#### Excerpt
[Start of section]

Daniel Sunjata Condon (born December 30, 1971) is an American actor who performs in film, television and theater. He is known for his role as Franco Rivera in the FX television series Rescue Me.

Early life and education
Sunjata was born and raised in Evanston, Illinois, a suburb north of Chicago. He is the adopted son of Bill and Catherine Condon a police dispatcher and a civil rights worker. His adoptive parents are of Irish and Italian-German descent. He is named in honor of the Mandinka king Sundiata Keita, founder of the Mali Empire; the name means "hungry lion." He was told his biological mother was a white teenager who had run away from home and his father was African-American. He graduated from Mount Carmel High School in Chicago, where he played linebacker for two state championship football teams. After attending Florida A&M University, he earned a Bachelor of Arts degree from the University of Louisiana at Lafayette and a Master of Fine Arts from the Graduate Acting Program at New York University's Tisch School of the Arts. He is of African, German, and Irish descent.

Career
Sunjata played the role of a sailor on shore leave on the first post-9/11 themed episode of Sex and the City. He portrayed poet Langston Hughes in the film Brother to Brother (2004) and James Holt, a fashion designer, in The Devil Wears Prada (2006).

He starred as firefighter Franco Rivera on the television program Rescue Me. During the summer of 2007, he also starred in the ESPN miniseries The Bronx is Burning as Reggie Jackson. He appeared as a Special Forces Operative in Christopher Nolan's The Dark Knight Rises (2012).

In 2003, he won a Theatre World Award for his breakout Broadway performance as a gay Major League Baseball player who comes out to the public in Take Me Out, the Tony award-winning play, which also earned him nominations for a Tony Award and Drama Desk Award.

In 2010-2011 he played "Nurse Eli" on the TV series Grey's Anatomy and had a relationship with Dr. Miranda Bailey.

[End of section]

#### Check your understanding
a) Answer these questions using the Daniel Sunjata article:
(i) In which city was Sunjata born and raised?
(ii) Whom did he play in the ESPN miniseries The Bronx is Burning?
(iii) Which award did he win in 2003?
b) Extend the Daniel Sunjata article with a few sentences that pick up after its final line about Grey's Anatomy.
The rows that come next are separate material and have no connection to the Daniel Sunjata article.

#### Information
[Start of section]

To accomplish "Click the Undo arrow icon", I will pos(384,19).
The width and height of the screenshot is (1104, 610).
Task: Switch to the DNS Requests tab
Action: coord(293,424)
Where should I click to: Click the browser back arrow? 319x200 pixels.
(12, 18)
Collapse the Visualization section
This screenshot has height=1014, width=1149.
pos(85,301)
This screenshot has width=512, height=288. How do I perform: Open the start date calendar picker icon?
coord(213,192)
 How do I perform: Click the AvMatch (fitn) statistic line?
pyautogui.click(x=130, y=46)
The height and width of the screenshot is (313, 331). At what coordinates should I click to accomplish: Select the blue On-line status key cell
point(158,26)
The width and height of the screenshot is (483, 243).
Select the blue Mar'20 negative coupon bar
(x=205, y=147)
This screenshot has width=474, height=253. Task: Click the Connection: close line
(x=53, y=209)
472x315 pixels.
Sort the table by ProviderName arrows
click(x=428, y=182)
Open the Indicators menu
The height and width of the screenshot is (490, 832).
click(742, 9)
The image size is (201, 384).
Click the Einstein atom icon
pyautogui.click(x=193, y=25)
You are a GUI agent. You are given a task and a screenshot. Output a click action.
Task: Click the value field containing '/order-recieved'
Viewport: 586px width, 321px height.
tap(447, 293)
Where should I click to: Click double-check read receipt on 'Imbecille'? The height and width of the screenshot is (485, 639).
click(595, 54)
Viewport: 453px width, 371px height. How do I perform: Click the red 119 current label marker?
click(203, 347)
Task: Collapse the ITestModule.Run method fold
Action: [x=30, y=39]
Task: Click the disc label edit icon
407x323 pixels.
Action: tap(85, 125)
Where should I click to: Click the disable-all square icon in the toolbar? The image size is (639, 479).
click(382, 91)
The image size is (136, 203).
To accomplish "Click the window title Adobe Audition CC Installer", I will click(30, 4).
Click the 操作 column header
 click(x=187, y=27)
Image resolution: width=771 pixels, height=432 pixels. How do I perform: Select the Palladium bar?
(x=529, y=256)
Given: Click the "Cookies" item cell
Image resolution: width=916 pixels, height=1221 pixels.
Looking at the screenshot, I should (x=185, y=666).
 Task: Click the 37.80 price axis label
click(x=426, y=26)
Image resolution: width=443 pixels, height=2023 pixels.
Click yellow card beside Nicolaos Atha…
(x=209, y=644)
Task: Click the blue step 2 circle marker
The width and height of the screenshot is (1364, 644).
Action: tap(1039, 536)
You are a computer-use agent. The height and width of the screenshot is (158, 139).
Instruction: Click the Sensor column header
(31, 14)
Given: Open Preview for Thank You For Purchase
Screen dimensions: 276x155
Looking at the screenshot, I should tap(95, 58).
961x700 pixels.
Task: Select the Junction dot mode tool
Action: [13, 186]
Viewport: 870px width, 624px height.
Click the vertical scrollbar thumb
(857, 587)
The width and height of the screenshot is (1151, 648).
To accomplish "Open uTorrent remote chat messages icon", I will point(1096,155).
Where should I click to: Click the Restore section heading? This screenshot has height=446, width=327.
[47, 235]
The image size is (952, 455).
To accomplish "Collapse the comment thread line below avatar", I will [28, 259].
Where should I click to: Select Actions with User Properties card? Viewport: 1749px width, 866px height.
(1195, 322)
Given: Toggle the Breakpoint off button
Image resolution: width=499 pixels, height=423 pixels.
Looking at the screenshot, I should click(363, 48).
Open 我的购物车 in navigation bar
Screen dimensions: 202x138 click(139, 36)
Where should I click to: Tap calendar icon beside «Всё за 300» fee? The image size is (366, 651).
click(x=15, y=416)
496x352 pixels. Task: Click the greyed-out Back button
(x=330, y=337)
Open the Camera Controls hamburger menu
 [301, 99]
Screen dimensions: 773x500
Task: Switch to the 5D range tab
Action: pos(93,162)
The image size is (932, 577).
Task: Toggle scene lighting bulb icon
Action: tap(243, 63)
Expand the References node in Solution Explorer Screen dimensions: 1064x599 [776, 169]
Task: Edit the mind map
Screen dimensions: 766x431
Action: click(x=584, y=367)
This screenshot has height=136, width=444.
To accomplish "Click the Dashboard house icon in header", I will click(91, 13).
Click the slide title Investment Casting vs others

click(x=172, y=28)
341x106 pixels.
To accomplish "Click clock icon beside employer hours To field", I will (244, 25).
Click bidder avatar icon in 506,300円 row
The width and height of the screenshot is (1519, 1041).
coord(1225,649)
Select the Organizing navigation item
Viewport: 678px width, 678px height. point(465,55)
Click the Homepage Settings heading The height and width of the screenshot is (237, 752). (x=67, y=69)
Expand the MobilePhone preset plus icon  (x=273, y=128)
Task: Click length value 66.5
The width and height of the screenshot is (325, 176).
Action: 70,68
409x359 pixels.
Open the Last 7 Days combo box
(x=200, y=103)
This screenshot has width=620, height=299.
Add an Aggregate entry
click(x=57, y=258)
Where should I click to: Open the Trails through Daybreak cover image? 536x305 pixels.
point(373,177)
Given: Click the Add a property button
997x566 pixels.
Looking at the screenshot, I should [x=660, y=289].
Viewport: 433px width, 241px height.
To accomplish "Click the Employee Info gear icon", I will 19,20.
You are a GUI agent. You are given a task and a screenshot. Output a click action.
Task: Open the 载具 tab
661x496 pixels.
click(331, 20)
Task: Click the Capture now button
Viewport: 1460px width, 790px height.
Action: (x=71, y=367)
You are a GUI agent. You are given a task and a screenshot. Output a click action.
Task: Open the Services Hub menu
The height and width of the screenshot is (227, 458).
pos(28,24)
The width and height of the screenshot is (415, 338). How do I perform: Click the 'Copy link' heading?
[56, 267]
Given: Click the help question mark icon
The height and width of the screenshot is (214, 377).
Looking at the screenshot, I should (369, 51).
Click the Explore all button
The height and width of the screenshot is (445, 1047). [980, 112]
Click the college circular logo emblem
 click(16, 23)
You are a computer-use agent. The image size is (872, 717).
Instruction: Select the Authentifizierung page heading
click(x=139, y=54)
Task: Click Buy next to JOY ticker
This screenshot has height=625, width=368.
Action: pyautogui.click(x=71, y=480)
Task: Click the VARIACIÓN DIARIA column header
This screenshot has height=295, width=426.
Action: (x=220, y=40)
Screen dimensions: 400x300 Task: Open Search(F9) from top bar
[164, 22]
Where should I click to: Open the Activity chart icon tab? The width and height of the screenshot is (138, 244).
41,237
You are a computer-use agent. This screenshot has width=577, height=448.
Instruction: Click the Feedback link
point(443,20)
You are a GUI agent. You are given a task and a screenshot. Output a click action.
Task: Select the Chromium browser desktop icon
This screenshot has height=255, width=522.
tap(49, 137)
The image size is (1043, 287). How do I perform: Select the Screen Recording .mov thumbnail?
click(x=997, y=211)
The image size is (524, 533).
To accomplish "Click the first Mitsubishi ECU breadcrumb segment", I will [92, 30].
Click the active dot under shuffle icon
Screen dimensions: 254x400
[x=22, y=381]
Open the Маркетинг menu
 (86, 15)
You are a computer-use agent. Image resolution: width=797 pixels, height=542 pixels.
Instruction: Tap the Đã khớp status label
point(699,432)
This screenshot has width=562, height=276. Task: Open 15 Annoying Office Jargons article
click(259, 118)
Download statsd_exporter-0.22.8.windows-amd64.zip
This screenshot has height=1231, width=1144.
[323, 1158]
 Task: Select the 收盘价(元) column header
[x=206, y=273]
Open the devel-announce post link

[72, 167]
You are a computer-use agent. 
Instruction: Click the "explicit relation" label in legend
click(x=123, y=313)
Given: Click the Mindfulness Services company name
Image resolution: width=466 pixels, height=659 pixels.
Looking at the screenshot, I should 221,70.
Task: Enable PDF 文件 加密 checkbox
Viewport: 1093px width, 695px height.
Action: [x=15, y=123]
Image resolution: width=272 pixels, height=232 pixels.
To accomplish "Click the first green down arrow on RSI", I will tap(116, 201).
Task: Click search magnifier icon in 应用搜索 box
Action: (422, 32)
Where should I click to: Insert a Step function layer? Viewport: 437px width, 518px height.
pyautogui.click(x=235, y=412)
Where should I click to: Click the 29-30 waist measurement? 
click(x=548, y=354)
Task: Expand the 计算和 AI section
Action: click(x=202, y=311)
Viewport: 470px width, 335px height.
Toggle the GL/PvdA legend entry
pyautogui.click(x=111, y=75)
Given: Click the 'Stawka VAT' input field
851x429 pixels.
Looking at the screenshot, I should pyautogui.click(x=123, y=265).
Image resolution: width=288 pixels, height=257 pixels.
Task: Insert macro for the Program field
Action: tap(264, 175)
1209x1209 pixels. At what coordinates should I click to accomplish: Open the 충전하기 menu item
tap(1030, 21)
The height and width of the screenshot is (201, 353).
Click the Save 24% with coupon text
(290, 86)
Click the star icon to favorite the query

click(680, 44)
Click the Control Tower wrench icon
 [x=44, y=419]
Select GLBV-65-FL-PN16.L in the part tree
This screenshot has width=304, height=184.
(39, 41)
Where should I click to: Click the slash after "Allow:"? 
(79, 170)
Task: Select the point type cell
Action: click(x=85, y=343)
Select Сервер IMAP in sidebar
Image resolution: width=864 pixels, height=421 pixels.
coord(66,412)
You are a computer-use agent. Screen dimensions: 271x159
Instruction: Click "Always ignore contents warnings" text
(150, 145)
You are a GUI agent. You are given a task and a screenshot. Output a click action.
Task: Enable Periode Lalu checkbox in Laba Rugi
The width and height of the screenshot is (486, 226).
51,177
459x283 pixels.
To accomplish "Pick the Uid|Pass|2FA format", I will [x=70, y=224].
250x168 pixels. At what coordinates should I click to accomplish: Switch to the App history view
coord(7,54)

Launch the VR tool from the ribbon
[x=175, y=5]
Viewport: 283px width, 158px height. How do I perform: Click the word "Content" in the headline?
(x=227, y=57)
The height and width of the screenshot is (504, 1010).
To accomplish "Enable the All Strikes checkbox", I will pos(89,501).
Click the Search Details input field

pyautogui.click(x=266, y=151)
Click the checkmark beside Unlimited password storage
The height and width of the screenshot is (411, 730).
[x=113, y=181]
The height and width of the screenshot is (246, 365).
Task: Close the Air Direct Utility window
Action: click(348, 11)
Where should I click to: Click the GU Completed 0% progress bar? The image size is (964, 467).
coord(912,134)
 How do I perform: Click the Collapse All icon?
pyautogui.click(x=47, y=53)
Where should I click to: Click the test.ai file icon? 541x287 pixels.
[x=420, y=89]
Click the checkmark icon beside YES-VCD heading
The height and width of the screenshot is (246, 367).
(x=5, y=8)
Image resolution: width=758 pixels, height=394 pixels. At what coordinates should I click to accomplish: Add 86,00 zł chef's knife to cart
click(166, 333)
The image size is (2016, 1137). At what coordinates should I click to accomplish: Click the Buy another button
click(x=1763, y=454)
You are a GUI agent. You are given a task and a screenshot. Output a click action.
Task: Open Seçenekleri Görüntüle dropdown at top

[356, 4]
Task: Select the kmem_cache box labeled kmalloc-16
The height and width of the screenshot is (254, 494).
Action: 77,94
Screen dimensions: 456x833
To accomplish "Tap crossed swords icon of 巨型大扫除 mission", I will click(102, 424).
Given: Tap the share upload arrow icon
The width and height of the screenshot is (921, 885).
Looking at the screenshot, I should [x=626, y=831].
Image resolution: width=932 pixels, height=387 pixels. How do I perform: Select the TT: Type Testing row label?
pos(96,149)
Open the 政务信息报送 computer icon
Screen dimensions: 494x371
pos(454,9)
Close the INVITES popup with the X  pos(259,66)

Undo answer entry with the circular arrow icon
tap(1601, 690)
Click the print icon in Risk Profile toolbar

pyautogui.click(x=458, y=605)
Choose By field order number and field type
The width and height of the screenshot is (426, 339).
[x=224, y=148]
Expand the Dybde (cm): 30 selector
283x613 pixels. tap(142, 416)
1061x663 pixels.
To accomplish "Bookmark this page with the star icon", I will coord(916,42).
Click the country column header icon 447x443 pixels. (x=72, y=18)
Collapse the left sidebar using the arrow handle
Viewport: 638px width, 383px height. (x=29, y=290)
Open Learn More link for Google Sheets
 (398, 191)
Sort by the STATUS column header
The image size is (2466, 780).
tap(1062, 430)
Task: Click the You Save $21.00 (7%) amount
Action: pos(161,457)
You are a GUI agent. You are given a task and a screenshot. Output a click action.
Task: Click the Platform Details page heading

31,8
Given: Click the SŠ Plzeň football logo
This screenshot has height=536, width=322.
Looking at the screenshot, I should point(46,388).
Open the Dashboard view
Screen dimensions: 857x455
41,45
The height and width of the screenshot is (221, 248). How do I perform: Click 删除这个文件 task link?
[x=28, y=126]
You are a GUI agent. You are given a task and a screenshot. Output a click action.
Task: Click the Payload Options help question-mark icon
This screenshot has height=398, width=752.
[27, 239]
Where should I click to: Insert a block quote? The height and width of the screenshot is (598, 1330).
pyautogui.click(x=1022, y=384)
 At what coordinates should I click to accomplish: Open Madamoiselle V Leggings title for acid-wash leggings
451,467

[End of section]

#### Answers
a)
(i) Evanston, Illinois
(ii) Reggie Jackson
(iii) A Theatre World Award

b)
Beginning in 2013 he played FBI agent Paul Briggs on Graceland, which aired on USA Network. The show was canceled in 2015 after 3 seasons.

Views on the September 11 attacks

On April 30, 2009, Sunjata announced his participation as narrator in Loose Change 9/11: An American Coup. This was the last in a series of documentaries, collectively known as Loose Change, that argue that the September 11 attacks were planned by the United States government.

Sunjata has said that he believes "absolutely, 100 percent" in this theory. Producers of Rescue Me, inspired by Sunjata's views, created a subplot of the show that year (the show's fifth season) in which Sunjata's character, Franco Rivera, stirs up controversy in the firehouse when he tells these same views to a journalist.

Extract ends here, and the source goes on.